Every major broker covering Commonwealth Bank of Australia (CBA) has a Sell rating. Not one Buy. Not one Hold. Fourteen analysts, zero reasons to buy, and yet CBA shares are up roughly 15.8% in 2026 including dividends, comfortably lapping the ASX 200, which sits approximately -0.4% on the year. The disconnect between what the market is paying and what professional analysts think CBA is worth has rarely been this wide.

On 27 April 2026, Morgans analyst Damien Nguyen issued a Sell on CBA with a price target of $124.26, roughly 28% below where the stock was trading. His argument was not that CBA is a bad bank. It is that CBA is a great bank trading at a price that already assumes it stays great forever, leaving no room for anything to go wrong and very little room for the share price to compound meaningfully from here.

What follows is an examination of the Morgans case, the valuation gap between CBA and its Big Four peers, the specific headwinds that could compress that premium, and what investors weighing a position in CBA shares should be asking themselves before committing capital at these levels.

The number that explains everything: CBA at 28 times earnings

CBA trades at approximately 27.7x trailing earnings. That single number carries the full weight of the valuation debate, but it only becomes legible when placed beside the rest of Australia’s major banks.

Westpac trades at roughly 19.6x trailing earnings.

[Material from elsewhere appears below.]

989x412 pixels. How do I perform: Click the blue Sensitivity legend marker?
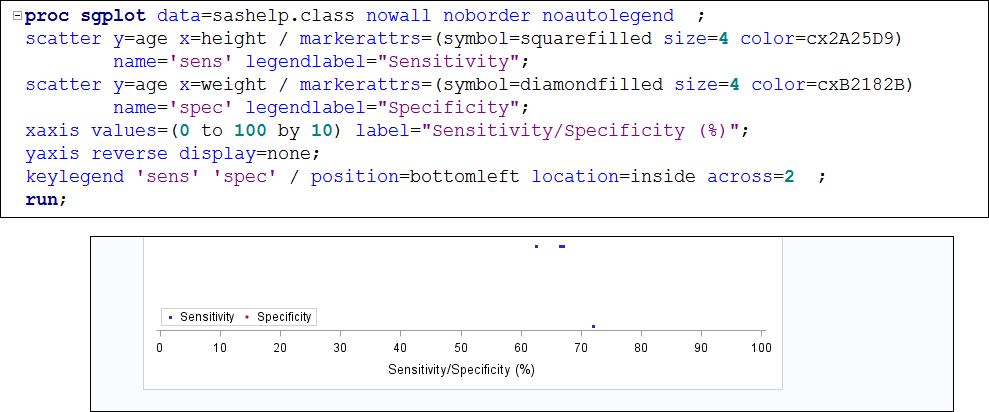click(171, 317)
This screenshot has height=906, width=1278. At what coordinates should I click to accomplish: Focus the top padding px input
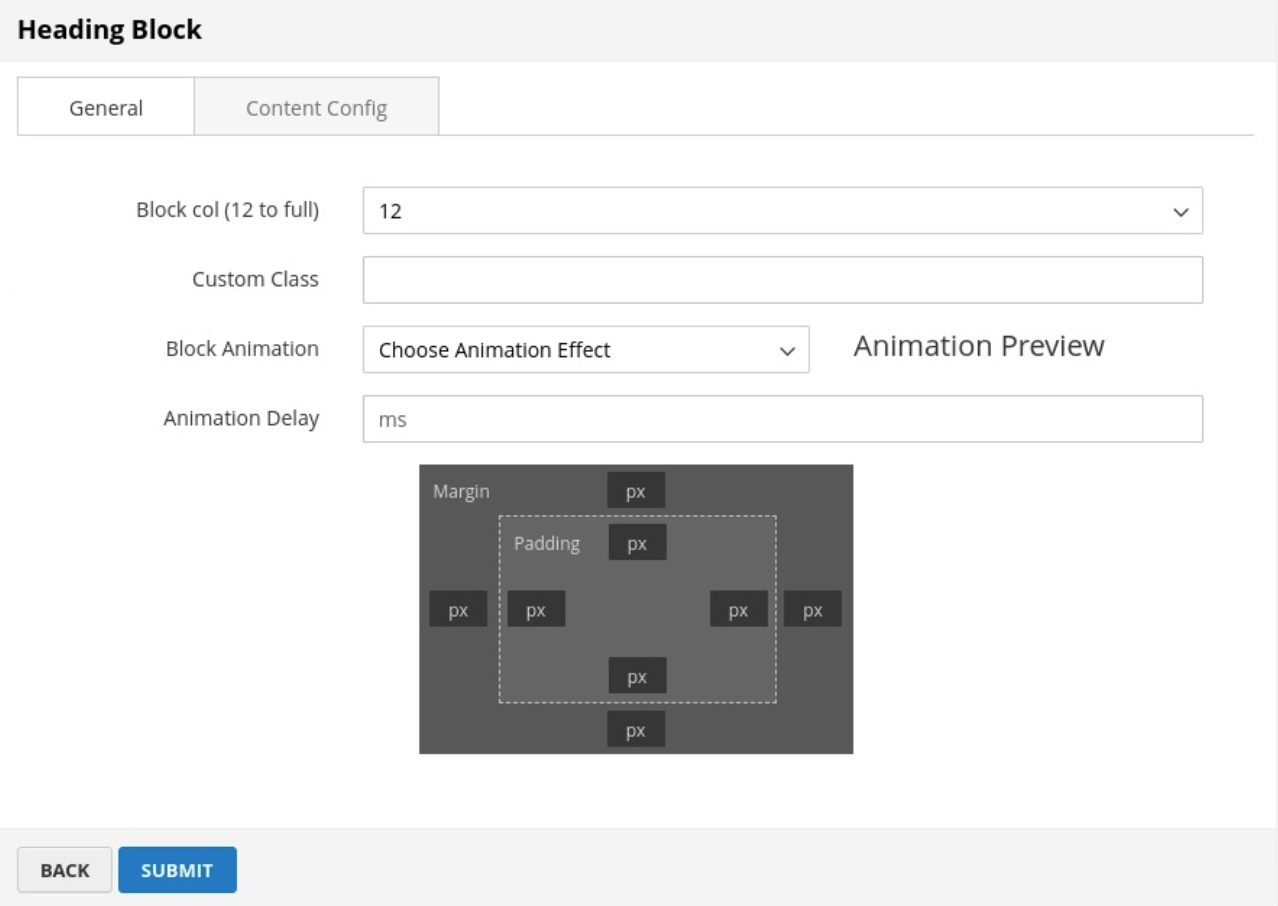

ANZ and NAB sit around 15-18x on a forward basis. CBA’s premium over its closest peer is more than 55%. Over its cheapest peer, it approaches 60%.

The Big Four Valuation Gap

Bank Trailing P/E Forward P/E Price-to-Book Analyst Consensus
CBA ~27.7x ~24.6x ~3.73x Strong Sell (0 Buy, 0 Hold)
Westpac ~19.6x Sell
ANZ ~15-18x Trim (Morgans)
NAB ~15-18x Sell

Paying a 55-60% premium over peers is only rational if CBA’s earnings growth will be meaningfully superior over time. The average analyst price target sits at approximately $127-130, implying roughly 26-27% downside from the late April price of $173.50.

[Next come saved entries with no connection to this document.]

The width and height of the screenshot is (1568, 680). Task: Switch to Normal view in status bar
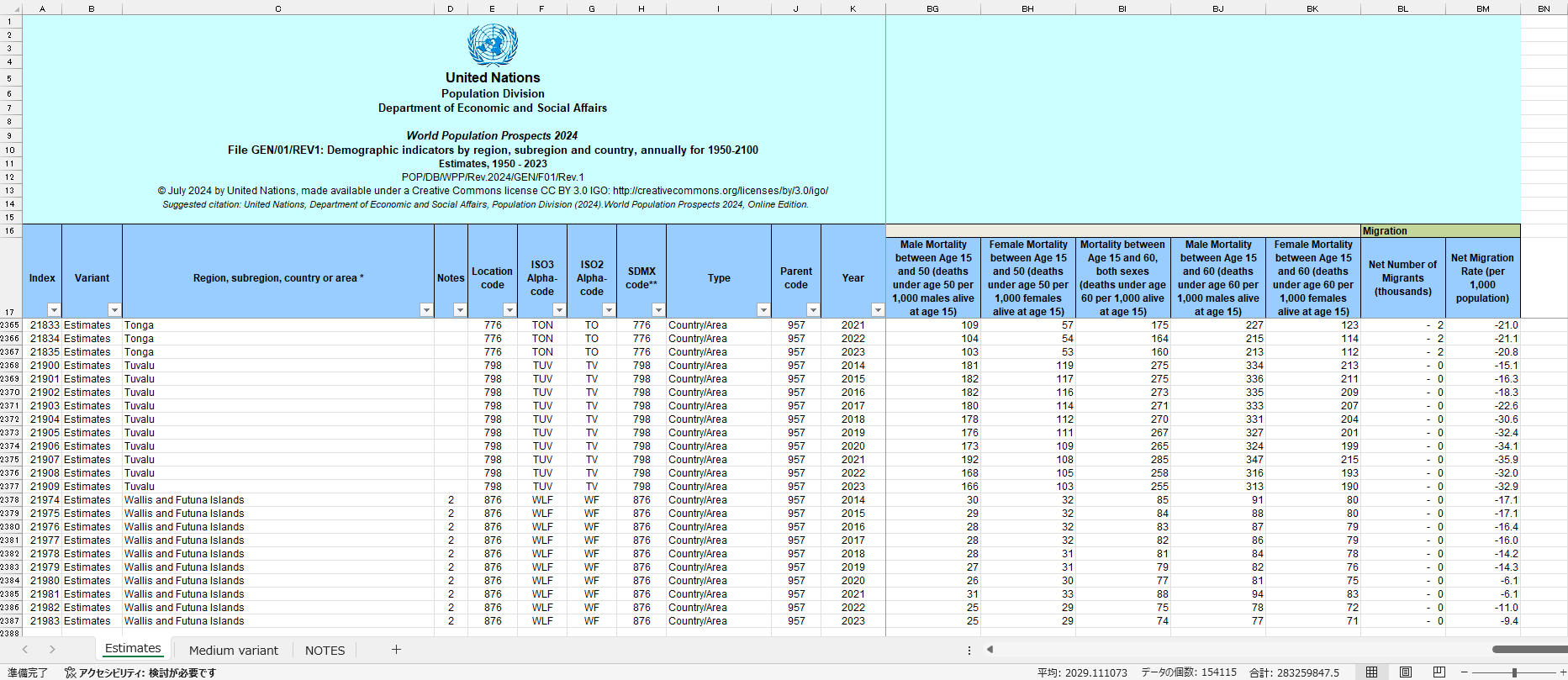[1371, 672]
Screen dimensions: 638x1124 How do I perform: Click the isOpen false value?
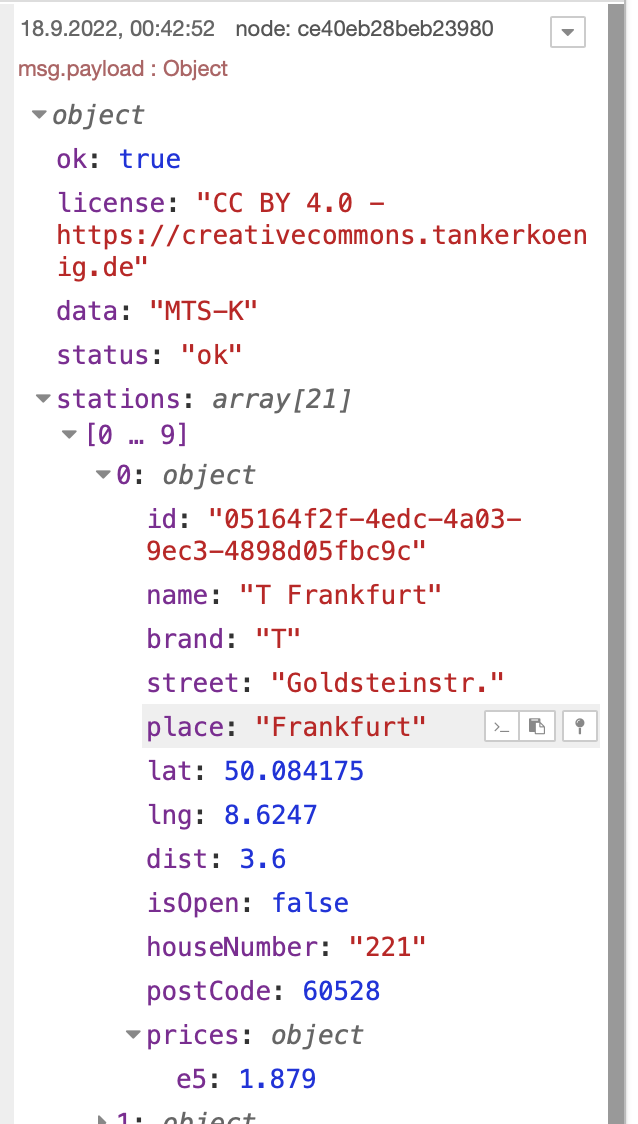click(310, 903)
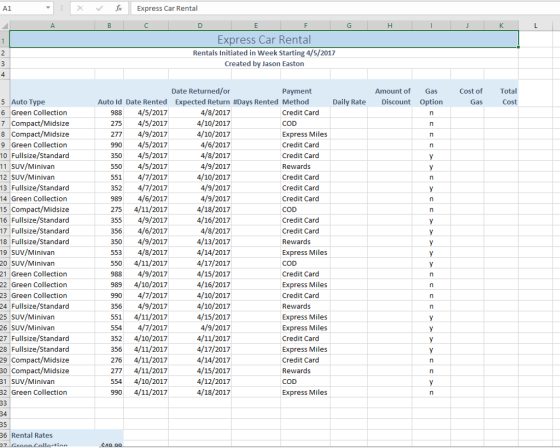
Task: Select the #Days Rented header cell
Action: [x=256, y=93]
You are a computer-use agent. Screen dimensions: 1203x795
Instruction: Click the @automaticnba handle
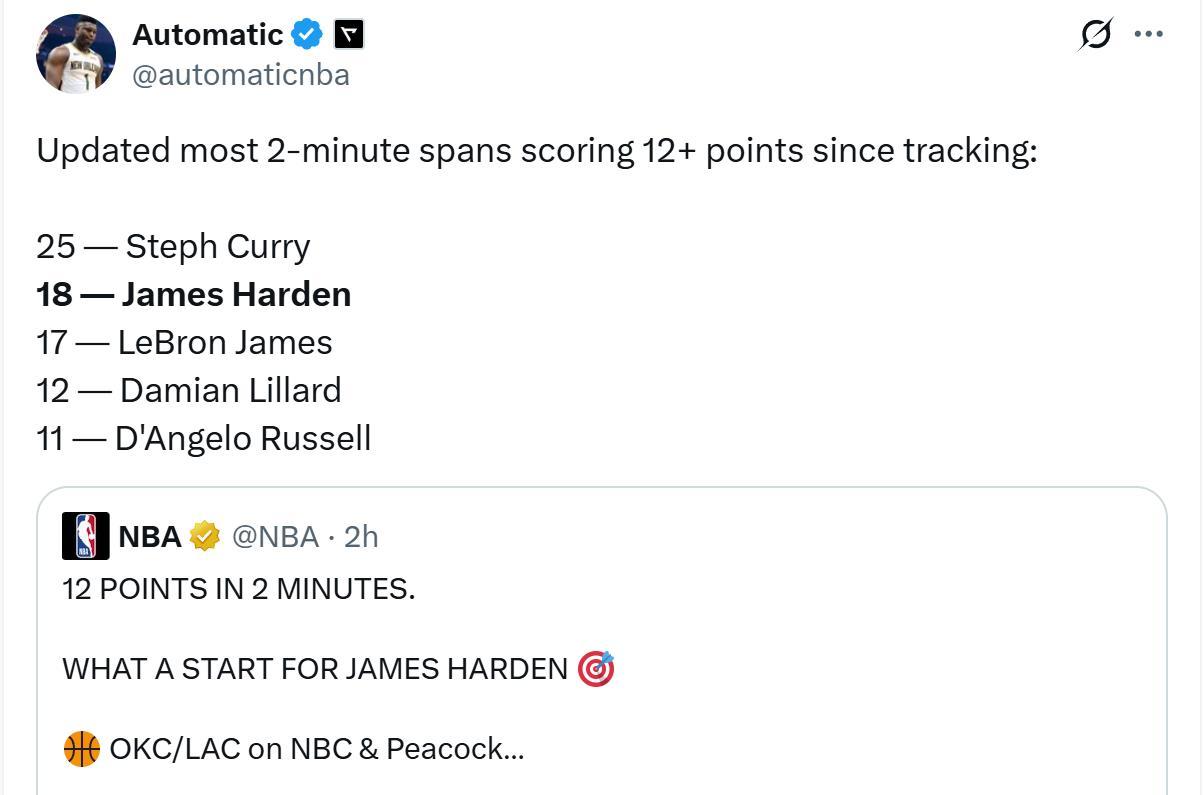pyautogui.click(x=241, y=75)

Australian bank overvaluation is not confined to CBA; Morningstar’s analysis of the S&P/ASX 200 shows that the index’s modest 2026 year-to-date gain is almost entirely dependent on major bank performance, meaning a valuation re-rating across the sector would remove the index’s primary structural support and expose investors in domestic index funds to concentrated financial sector risk they may not have priced.

Morgans price target: $124.26, implying approximately 28% downside from CBA’s late April 2026 trading level. Analyst Damien Nguyen rates CBA a Sell, citing low single-digit earnings growth insufficient to justify the premium multiple.

That gap between where CBA trades and where analysts believe it belongs demands an explanation. It is not a rounding error.

What Morgans is actually arguing (and what it is not)

Nguyen’s Sell rating is not a call on CBA’s quality. It is a call on CBA’s price.

The distinction matters. CBA reported H1 FY26 cash net profit after tax (NPAT) of $5.45 billion, up approximately 2% year-on-year, and shares rose 6.8% on results day. By most operational measures, the result was solid. Morgans, however, described the half as “missing expectations” relative to what a 28x P/E implies. When a stock is priced for perfection, merely good results are a disappointment.

This is the concept of priced-in competitive advantage: when a stock’s valuation already reflects its moat, that moat stops generating returns for new buyers. CBA’s market leadership, its operational efficiency, its brand trust are all real. They are also already in the share price.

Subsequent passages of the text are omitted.